§ **Task details**: Please copy, exactly as written, the span from the first line below to the line that contains "Image resolution: width=600", including both, and skip the pictures.

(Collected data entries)
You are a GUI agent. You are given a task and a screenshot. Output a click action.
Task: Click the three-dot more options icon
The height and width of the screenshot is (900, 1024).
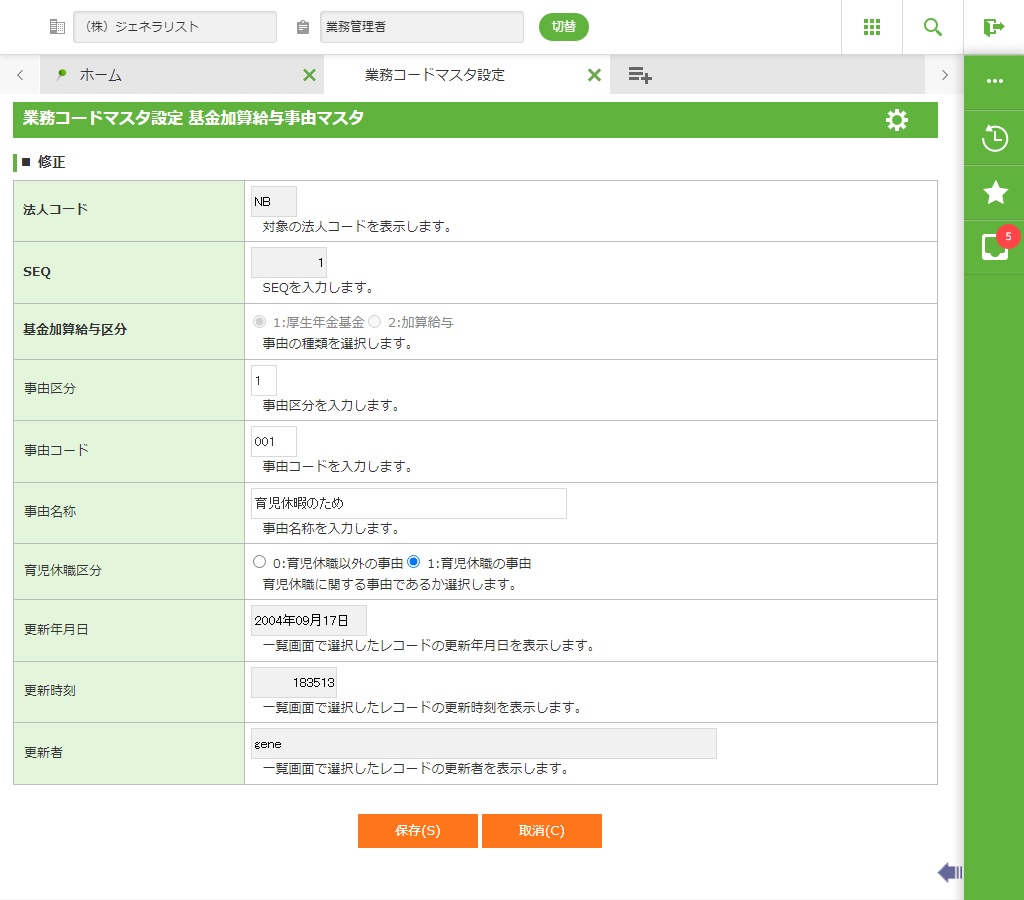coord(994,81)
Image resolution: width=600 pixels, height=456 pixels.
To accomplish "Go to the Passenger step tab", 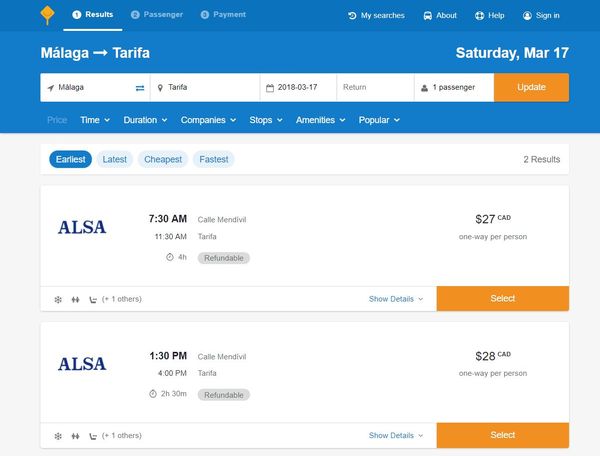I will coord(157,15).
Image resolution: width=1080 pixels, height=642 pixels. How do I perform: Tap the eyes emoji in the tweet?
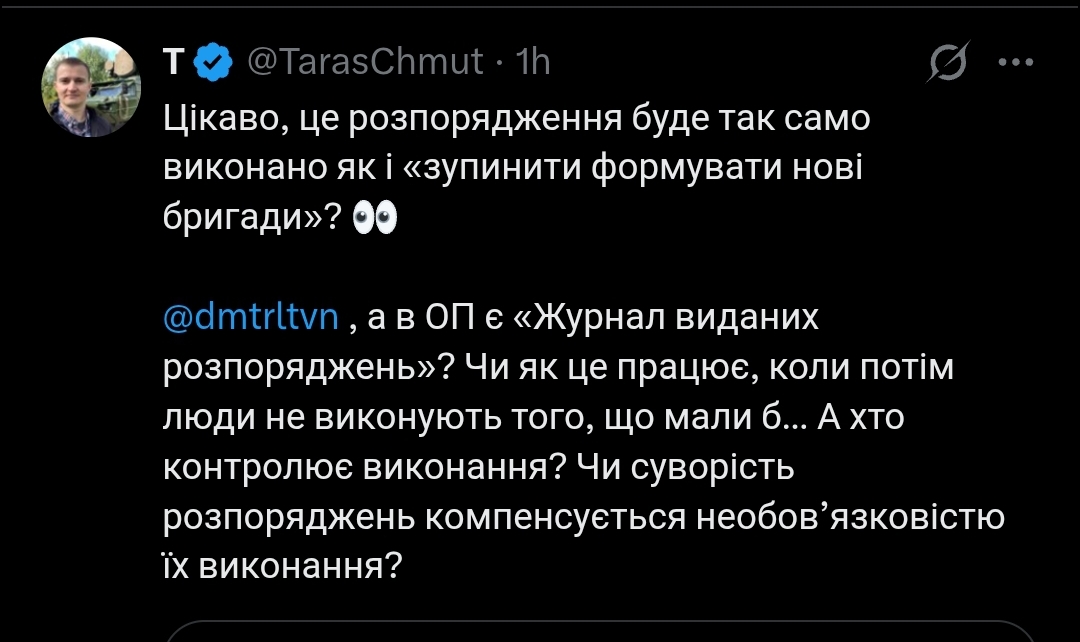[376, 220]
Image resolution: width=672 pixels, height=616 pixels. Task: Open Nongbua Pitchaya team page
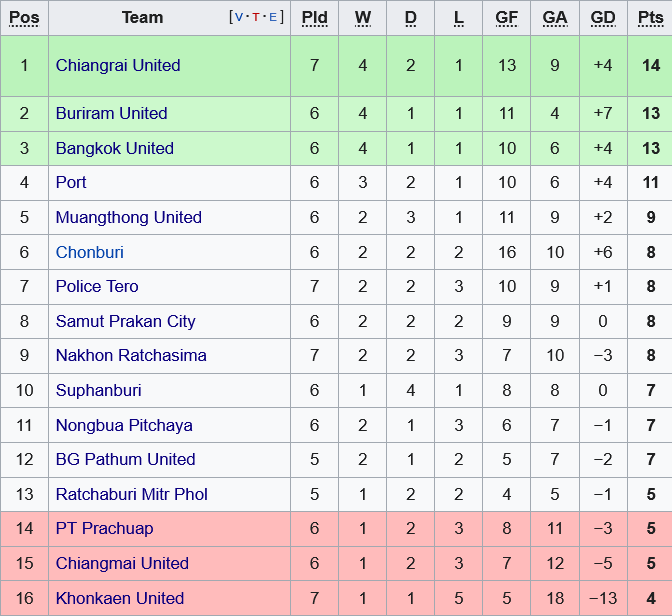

§ **Finished exercise**:
You are a GUI agent. You are given a task and a screenshot. Output a click action.
Task: Click the three-dot more options icon
The height and width of the screenshot is (900, 1024).
coord(994,81)
Image resolution: width=600 pixels, height=456 pixels.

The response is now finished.